Required work:
Only the lines from the one containing "Where should I click to: Select" to the end of the data should be copied, exactly and without pictures.

##### Material shown #####

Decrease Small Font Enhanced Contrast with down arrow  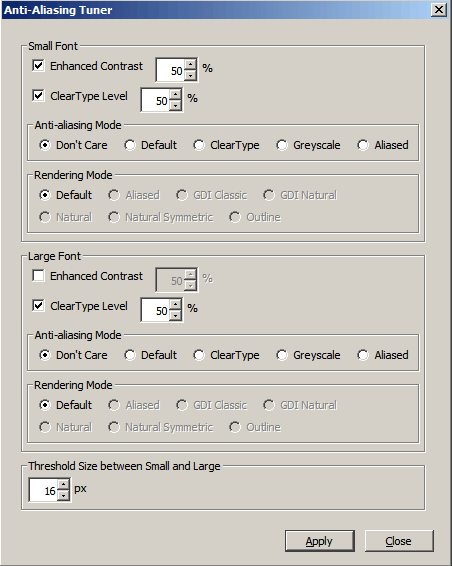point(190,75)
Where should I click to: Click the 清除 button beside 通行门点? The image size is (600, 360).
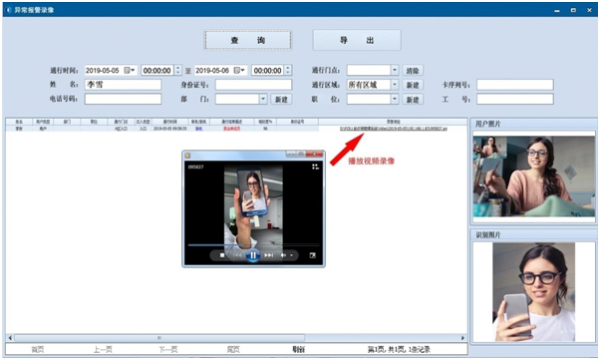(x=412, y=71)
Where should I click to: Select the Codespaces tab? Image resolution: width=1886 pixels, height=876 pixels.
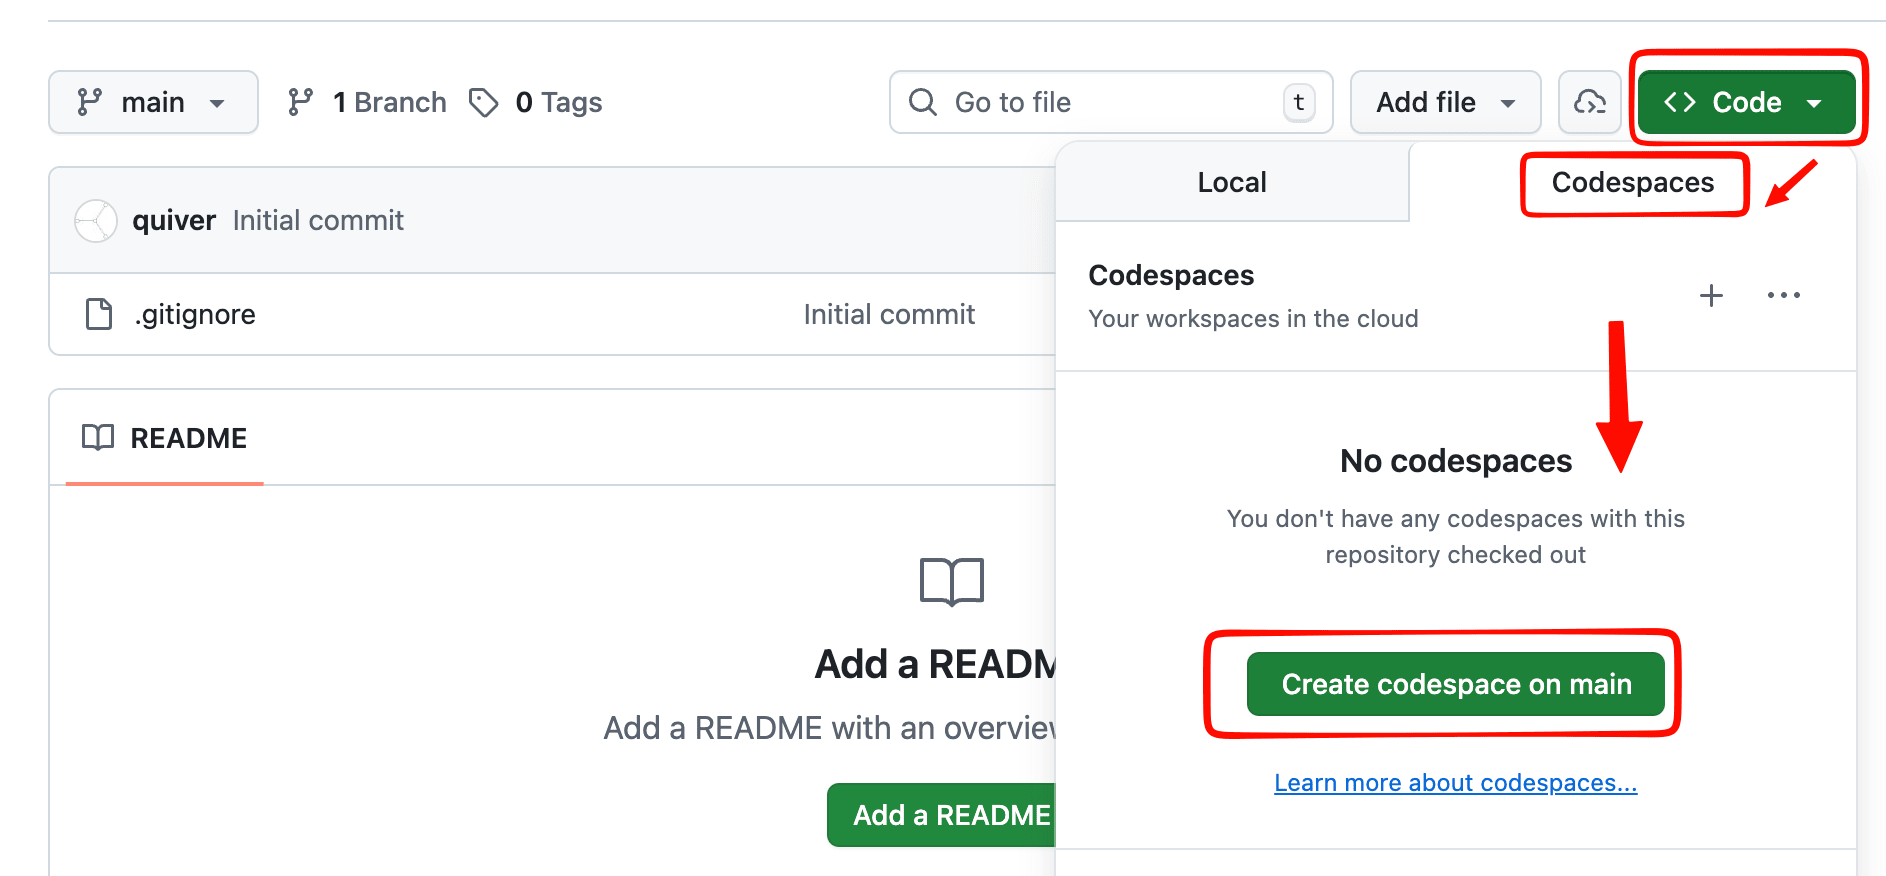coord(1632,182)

#####

Finished exercise:
Where should I click to: Select the Codespaces tab? Image resolution: width=1886 pixels, height=876 pixels.
coord(1632,182)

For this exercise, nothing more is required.